通过创建与LLM对齐的指令弥合视觉指令微调中的写作方式差距

Bridging Writing Manner Gap in Visual Instruction Tuning by Creating LLM-aligned Instructions

摘要 Abstract

在大规模多模态模型(LMMs)领域,视觉指令微调阶段的指令质量显著影响模态对齐性能。本文从一个独特的视角——写作方式,评估了指令质量。写作方式涵盖词汇选择、语法和句法结构,用于传达特定语义。我们指出,在LMMs中的视觉指令与基础大语言模型(LLMs)之间存在显著的写作方式差距。这种差距迫使预训练的基础LLMs偏离其原有的写作风格,导致基础LLMs和LMMs的能力下降。为弥合写作方式差距并保留原始语义,我们提出直接利用基础LLMs使软格式视觉指令的写作方式与其自身对齐,从而产生新的与LLM对齐的指令。人工写作方式评估结果表明,我们的方法成功缩小了写作方式差距。通过使用与LLM对齐的指令,基线模型LLaVA-7B和QwenVL在所有15个视觉和语言基准测试中表现出更强的抗幻觉能力以及全面的改进。

In the realm of Large Multi-modal Models (LMMs), the instruction quality during the visual instruction tuning stage significantly influences the performance of modality alignment. In this paper, we assess the instruction quality from a unique perspective termed \textbf{Writing Manner}, which encompasses the selection of vocabulary, grammar and sentence structure to convey specific semantics. We argue that there exists a substantial writing manner gap between the visual instructions and the base Large Language Models (LLMs) within LMMs.
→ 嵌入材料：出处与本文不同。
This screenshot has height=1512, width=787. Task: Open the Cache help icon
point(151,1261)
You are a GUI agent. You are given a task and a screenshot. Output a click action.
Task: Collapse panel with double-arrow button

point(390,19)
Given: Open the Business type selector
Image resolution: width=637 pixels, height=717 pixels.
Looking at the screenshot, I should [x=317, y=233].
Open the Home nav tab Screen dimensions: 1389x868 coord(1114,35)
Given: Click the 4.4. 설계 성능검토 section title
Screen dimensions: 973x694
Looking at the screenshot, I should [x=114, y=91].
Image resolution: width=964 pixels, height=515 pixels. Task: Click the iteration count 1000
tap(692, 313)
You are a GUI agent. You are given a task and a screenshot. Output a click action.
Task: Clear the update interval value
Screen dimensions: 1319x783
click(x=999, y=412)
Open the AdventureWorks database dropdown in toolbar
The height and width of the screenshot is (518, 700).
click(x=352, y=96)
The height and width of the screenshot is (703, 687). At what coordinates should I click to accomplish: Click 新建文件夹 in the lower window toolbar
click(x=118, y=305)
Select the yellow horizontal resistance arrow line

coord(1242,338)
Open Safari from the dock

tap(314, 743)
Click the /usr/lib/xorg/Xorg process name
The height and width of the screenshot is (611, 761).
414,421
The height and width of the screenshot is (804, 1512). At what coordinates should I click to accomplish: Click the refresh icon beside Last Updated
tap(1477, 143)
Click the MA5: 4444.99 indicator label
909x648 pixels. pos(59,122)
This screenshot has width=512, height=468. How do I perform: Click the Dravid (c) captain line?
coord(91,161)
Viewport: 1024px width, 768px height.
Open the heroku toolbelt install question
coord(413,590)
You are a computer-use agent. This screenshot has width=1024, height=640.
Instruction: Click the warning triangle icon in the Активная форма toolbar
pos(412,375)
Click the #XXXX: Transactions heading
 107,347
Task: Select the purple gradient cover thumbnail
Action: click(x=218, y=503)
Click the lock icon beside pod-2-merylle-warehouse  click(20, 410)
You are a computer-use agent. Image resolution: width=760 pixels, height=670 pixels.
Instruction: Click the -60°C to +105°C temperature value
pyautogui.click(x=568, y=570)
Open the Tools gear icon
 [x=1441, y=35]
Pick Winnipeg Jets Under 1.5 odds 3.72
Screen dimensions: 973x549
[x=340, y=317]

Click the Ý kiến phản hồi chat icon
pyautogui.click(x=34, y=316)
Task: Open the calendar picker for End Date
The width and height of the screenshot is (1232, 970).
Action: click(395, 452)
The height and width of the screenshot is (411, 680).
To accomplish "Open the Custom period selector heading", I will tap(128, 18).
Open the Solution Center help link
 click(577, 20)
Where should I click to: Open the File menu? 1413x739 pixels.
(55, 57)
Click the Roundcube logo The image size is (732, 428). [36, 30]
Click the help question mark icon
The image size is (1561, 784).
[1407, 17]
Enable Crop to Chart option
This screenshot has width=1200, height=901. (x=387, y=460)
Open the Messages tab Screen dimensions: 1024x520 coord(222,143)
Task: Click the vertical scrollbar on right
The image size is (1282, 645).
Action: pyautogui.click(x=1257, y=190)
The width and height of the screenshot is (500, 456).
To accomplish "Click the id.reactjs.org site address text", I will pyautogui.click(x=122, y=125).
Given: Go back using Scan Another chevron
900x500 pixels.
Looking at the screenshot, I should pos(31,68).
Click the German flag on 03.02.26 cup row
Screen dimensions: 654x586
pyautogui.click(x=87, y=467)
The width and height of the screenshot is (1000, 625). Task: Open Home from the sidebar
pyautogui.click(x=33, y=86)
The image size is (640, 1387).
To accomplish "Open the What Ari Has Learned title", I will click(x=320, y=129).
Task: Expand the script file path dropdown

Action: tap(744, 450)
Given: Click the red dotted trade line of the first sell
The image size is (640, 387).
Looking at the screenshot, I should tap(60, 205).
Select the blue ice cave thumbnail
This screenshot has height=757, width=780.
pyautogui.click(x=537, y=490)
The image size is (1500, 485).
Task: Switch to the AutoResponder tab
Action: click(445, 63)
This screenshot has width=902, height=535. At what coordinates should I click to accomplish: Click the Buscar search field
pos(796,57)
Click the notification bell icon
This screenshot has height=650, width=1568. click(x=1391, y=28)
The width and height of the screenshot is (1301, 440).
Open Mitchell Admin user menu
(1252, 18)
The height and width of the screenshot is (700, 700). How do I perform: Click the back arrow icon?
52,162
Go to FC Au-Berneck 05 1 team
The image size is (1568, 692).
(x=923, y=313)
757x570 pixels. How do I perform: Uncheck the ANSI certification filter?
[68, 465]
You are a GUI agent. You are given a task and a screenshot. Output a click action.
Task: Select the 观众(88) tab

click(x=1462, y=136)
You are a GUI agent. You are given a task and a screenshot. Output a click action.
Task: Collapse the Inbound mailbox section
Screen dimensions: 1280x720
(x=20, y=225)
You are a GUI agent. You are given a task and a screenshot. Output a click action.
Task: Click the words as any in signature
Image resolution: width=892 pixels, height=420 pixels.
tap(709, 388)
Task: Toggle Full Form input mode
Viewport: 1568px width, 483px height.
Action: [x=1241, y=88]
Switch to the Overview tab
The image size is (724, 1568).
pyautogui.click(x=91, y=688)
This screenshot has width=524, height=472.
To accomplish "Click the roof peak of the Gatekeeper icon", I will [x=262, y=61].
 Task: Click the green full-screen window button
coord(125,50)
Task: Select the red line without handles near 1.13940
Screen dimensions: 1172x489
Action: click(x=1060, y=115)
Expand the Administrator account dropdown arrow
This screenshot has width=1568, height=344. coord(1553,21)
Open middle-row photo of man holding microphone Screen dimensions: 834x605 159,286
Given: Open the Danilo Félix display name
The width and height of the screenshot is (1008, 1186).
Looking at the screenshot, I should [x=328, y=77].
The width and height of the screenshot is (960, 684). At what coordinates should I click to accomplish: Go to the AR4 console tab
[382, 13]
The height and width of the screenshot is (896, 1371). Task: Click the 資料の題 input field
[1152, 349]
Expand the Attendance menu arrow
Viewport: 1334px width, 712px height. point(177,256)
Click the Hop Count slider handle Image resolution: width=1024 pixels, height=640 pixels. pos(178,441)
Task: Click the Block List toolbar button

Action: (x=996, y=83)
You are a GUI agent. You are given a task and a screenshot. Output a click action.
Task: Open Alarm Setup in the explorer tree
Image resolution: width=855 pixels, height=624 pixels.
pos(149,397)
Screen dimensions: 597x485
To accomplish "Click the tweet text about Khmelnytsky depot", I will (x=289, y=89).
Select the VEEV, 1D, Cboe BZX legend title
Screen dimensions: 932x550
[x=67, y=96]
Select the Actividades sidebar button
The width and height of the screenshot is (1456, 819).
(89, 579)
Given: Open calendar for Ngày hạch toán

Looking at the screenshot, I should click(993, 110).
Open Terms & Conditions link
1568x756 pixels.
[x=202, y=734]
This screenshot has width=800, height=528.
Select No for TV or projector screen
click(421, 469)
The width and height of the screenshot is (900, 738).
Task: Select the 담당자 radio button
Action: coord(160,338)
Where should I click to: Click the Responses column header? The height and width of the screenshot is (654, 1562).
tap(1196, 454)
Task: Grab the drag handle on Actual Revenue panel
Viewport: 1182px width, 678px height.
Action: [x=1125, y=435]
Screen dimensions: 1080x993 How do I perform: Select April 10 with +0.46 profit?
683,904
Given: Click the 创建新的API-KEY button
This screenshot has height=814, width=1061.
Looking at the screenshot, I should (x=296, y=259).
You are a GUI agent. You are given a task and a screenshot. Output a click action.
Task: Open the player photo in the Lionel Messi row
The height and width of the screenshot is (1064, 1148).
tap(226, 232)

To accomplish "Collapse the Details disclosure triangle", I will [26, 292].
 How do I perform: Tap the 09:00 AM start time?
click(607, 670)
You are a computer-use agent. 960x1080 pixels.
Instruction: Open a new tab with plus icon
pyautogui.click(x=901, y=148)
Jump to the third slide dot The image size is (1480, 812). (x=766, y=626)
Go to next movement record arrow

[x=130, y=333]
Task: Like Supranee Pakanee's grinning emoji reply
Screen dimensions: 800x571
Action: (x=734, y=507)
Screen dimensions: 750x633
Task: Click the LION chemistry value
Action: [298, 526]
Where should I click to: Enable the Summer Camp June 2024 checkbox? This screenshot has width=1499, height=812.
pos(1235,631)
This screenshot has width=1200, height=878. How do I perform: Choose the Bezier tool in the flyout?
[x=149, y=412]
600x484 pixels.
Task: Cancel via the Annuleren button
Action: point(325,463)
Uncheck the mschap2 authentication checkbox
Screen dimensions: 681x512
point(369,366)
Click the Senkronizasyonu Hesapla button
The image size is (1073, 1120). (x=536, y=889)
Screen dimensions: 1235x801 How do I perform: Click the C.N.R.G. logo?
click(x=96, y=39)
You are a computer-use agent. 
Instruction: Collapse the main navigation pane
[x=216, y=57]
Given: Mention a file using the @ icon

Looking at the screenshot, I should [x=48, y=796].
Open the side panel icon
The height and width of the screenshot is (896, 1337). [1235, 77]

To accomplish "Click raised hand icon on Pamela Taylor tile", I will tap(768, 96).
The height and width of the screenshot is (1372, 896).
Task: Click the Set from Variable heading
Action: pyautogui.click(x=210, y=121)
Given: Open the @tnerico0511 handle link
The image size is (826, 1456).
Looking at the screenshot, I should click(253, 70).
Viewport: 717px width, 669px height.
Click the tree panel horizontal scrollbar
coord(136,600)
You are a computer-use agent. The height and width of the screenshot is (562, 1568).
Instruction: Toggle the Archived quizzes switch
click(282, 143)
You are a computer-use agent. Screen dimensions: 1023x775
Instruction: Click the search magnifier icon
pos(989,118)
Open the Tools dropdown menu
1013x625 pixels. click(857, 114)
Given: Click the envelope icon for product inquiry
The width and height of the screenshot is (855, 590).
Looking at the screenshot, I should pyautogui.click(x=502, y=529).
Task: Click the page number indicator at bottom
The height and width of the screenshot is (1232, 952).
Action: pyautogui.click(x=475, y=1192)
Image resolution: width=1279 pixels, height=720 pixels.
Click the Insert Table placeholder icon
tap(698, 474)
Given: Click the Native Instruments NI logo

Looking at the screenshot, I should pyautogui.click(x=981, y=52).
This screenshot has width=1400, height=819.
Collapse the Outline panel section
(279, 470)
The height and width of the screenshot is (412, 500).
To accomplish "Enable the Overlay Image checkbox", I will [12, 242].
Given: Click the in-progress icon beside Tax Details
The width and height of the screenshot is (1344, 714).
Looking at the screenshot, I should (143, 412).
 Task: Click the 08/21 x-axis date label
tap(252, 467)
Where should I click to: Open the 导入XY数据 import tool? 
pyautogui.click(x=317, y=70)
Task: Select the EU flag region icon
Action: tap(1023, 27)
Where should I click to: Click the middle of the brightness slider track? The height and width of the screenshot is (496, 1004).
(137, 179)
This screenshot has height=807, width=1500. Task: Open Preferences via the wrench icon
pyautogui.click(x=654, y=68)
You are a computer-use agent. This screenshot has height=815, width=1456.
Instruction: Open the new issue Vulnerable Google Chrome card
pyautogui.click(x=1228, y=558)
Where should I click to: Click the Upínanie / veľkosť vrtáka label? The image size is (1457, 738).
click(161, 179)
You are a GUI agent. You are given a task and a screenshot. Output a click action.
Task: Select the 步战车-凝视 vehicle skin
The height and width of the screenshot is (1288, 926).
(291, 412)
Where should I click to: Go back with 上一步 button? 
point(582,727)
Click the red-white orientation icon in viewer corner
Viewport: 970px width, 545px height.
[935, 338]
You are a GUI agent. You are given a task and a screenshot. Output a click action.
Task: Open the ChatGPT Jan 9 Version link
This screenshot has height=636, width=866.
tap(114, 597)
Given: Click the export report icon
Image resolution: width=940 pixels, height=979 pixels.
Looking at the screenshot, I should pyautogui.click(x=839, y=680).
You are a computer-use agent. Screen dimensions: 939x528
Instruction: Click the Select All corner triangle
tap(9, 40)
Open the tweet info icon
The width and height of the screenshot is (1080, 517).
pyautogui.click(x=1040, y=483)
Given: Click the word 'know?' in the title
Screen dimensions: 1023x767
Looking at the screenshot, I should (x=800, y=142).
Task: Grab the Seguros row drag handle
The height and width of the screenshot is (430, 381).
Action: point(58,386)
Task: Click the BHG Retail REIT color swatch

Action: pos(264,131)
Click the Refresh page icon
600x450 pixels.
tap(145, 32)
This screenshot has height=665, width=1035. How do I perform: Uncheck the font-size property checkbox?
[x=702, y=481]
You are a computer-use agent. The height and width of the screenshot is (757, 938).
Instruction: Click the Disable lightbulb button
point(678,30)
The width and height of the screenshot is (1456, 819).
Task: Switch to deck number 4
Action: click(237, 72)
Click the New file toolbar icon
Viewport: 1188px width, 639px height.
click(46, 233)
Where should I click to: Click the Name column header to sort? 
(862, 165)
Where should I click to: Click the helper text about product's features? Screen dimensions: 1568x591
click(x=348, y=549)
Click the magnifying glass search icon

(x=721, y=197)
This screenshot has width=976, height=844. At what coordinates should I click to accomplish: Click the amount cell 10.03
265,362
This gap forces the pre-trained base LLMs to deviate from their original writing styles, leading to capability degradation of both base LLMs and LMMs. To bridge the writing manner gap while preserving the original semantics, we propose directly leveraging the base LLM to align the writing manner of soft-format visual instructions with that of the base LLM itself, resulting in novel LLM-aligned instructions. The manual writing manner evaluation results demonstrate that our approach successfully minimizes the writing manner gap. By utilizing LLM-aligned instructions, the baseline models LLaVA-7B and QwenVL demonstrate enhanced resistance to hallucinations and non-trivial comprehensive improvements across all $15$ visual and language benchmarks.